* Begin Supplied passage *

There once was a genre called "boyband". This genre ruled the land, competing with the best of the rap and the rock scene for the number one spot on the billboards. However, the reign of the boyband was soon cut short, as all of their avid listeners found out through the grapevine that at least one member of every boyband was a homosexual. Thus, the boyband faded into obscurity, and was never heard from again. Until now.

Hawthorne Heights and every other band that sounds like Hawthorne Heights (the entire modern "rock" scene)is basically just a new iteration of the boyband. Some record producer decided to put a guitar in each of their hands and let them write their own lyrics, which consists of crying over girlfriends that dumped them their sophomore year of high school. These angsty retro-boybands make me want to go on a baby-punching tangent, with their inane songs about minor, pre-adulthood grievances, and the band members trying to look soulful on every damned album cover and on the front of every damned teeny-bop magazine.

Stop crying in your music, or I'll rip off your twiggy little goth-emo arms and give you a vicious gouging with your own black fingernails. That'll sure as hell give you spineless pricks something to cry about.
Fuck Hawthorne Heights. Hawthorne Heights sucks.

Listen to Korn, or Slipknot, or.....actually, just kill yourselves. For real this time.

* End Supplied passage *
* Begin Records *

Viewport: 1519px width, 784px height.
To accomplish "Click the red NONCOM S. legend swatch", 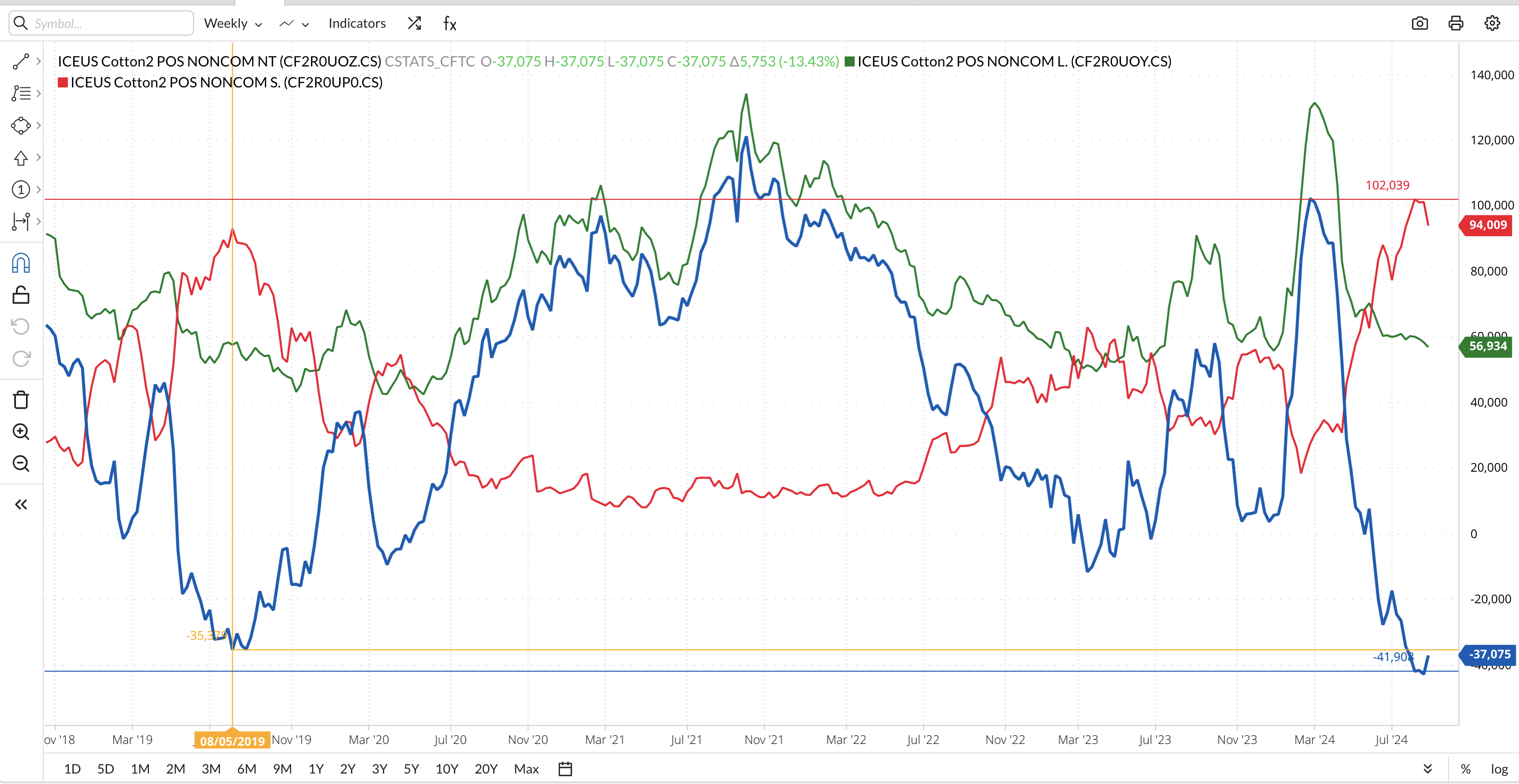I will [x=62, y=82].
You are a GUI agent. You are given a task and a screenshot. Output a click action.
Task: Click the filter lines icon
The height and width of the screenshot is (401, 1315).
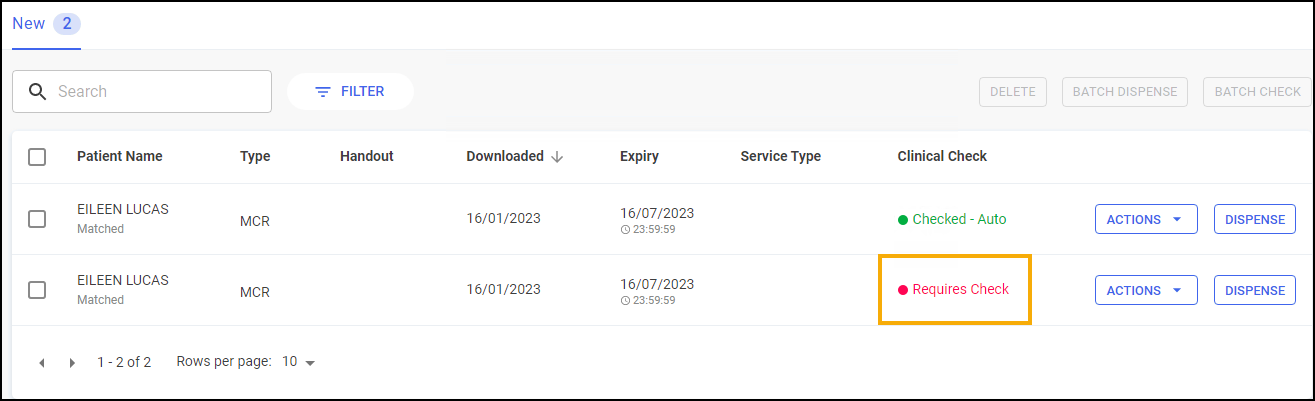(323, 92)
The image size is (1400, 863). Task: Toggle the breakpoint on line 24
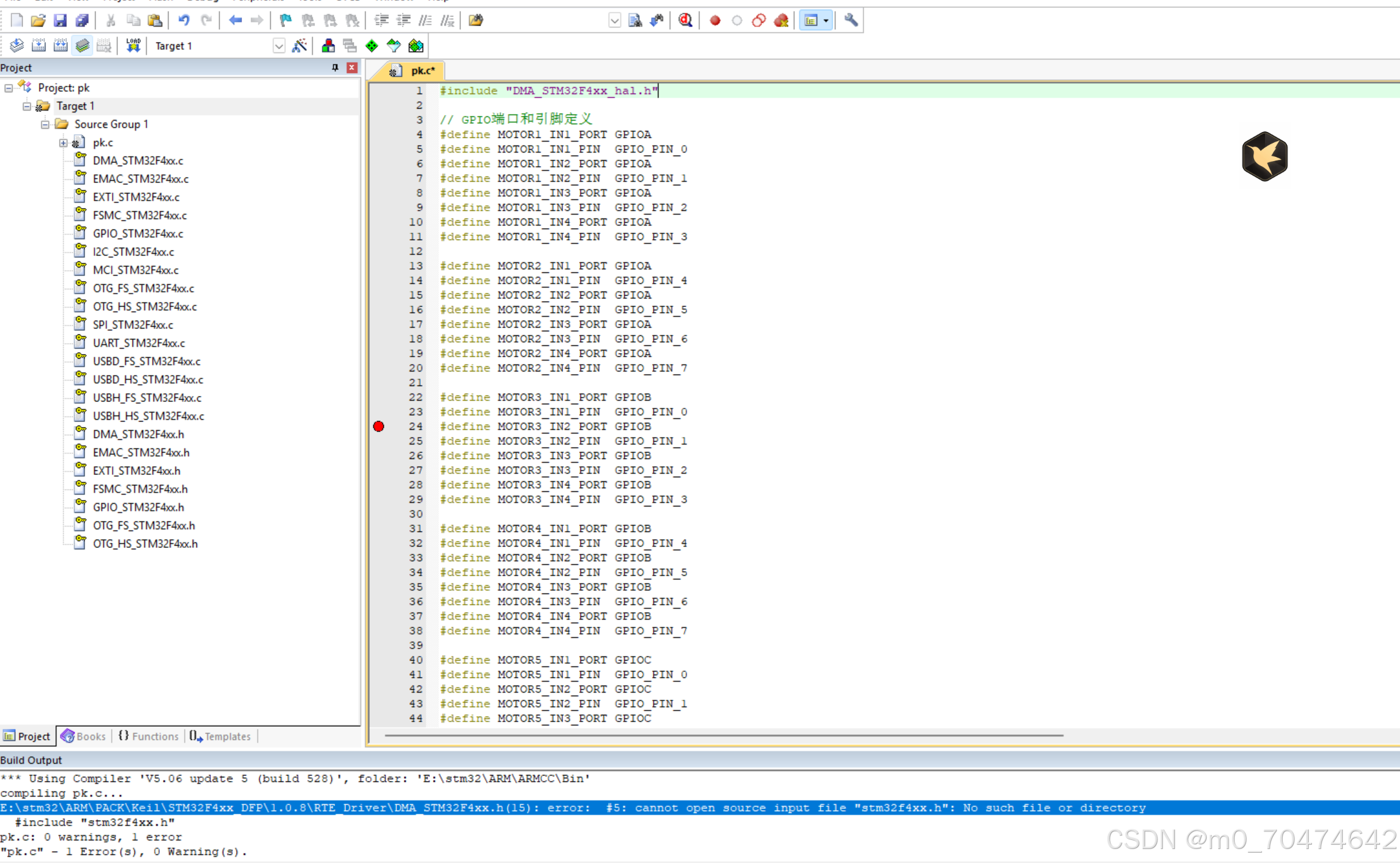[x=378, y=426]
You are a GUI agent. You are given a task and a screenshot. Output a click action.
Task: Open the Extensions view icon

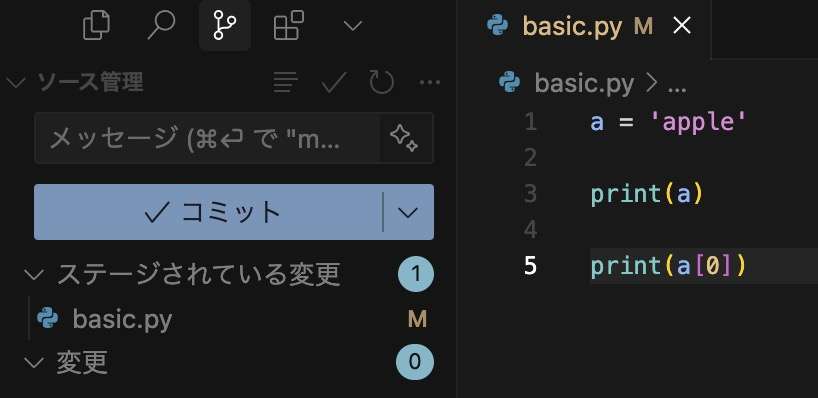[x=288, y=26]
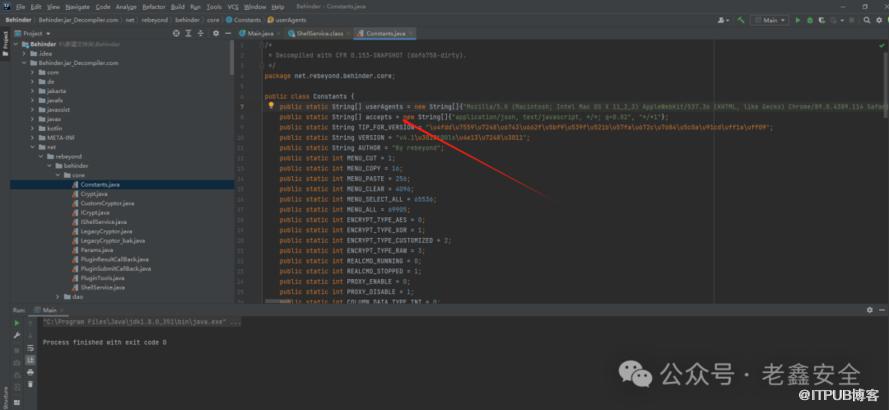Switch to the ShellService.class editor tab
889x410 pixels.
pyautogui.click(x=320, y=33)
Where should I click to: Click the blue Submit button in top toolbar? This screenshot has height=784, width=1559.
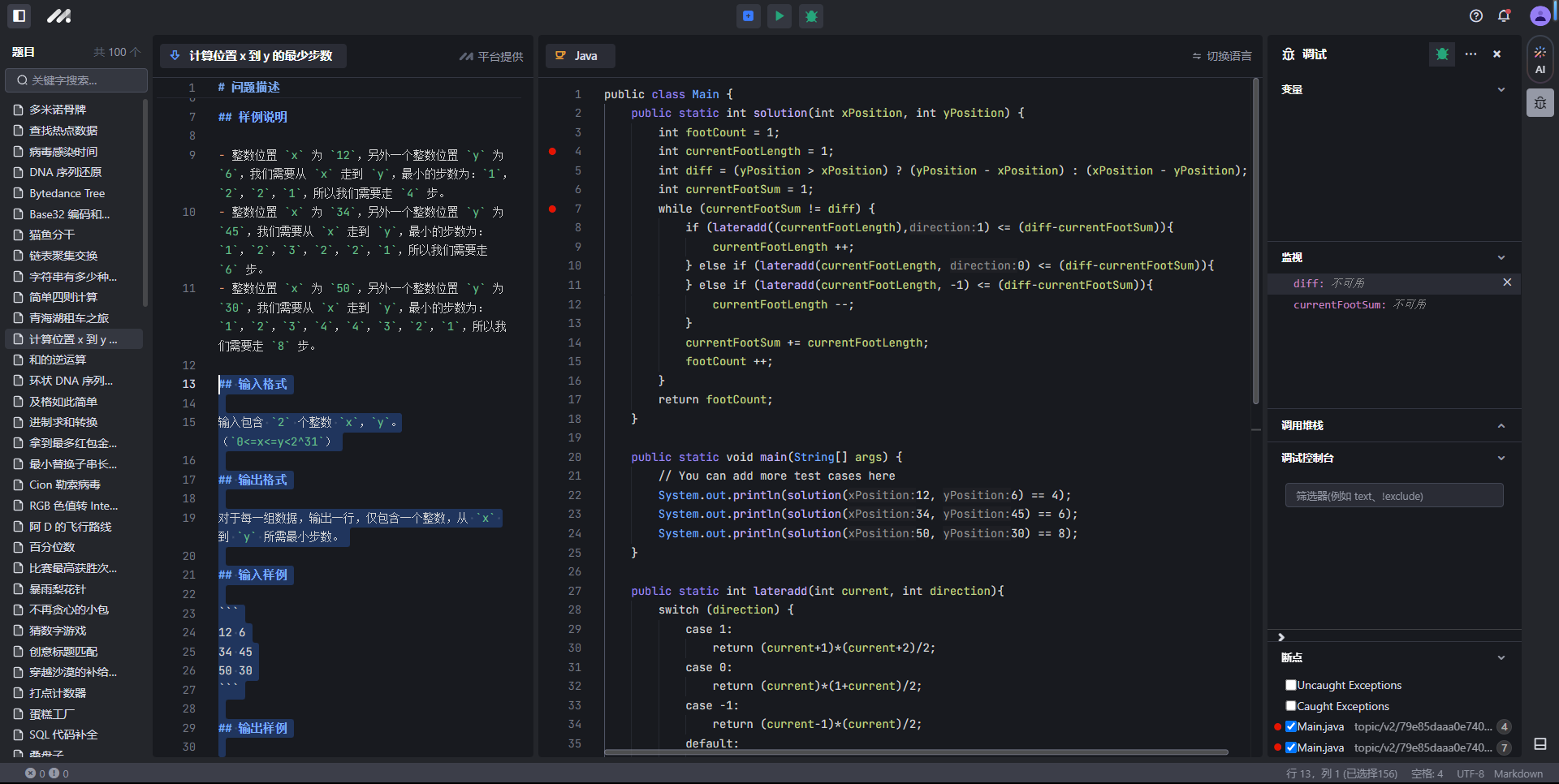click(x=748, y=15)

* End Records *

Exercises
1. Using the Hawthorne Heights text, answer:
(a) Which genre does it say competed with rap and rock for the number one spot on the billboards?
(b) Which band does it call a new iteration of that genre?
(c) Which two bands does it name in the final paragraph as ones to listen to?
2. Retype the passage of the Hawthorne Heights text that begins at the words "There once was" and ends after "again. Until now.".

Outputs in order
1.
(a) Boyband
(b) Hawthorne Heights
(c) Korn and Slipknot

2.
There once was a genre called "boyband". This genre ruled the land, competing with the best of the rap and the rock scene for the number one spot on the billboards. However, the reign of the boyband was soon cut short, as all of their avid listeners found out through the grapevine that at least one member of every boyband was a homosexual. Thus, the boyband faded into obscurity, and was never heard from again. Until now.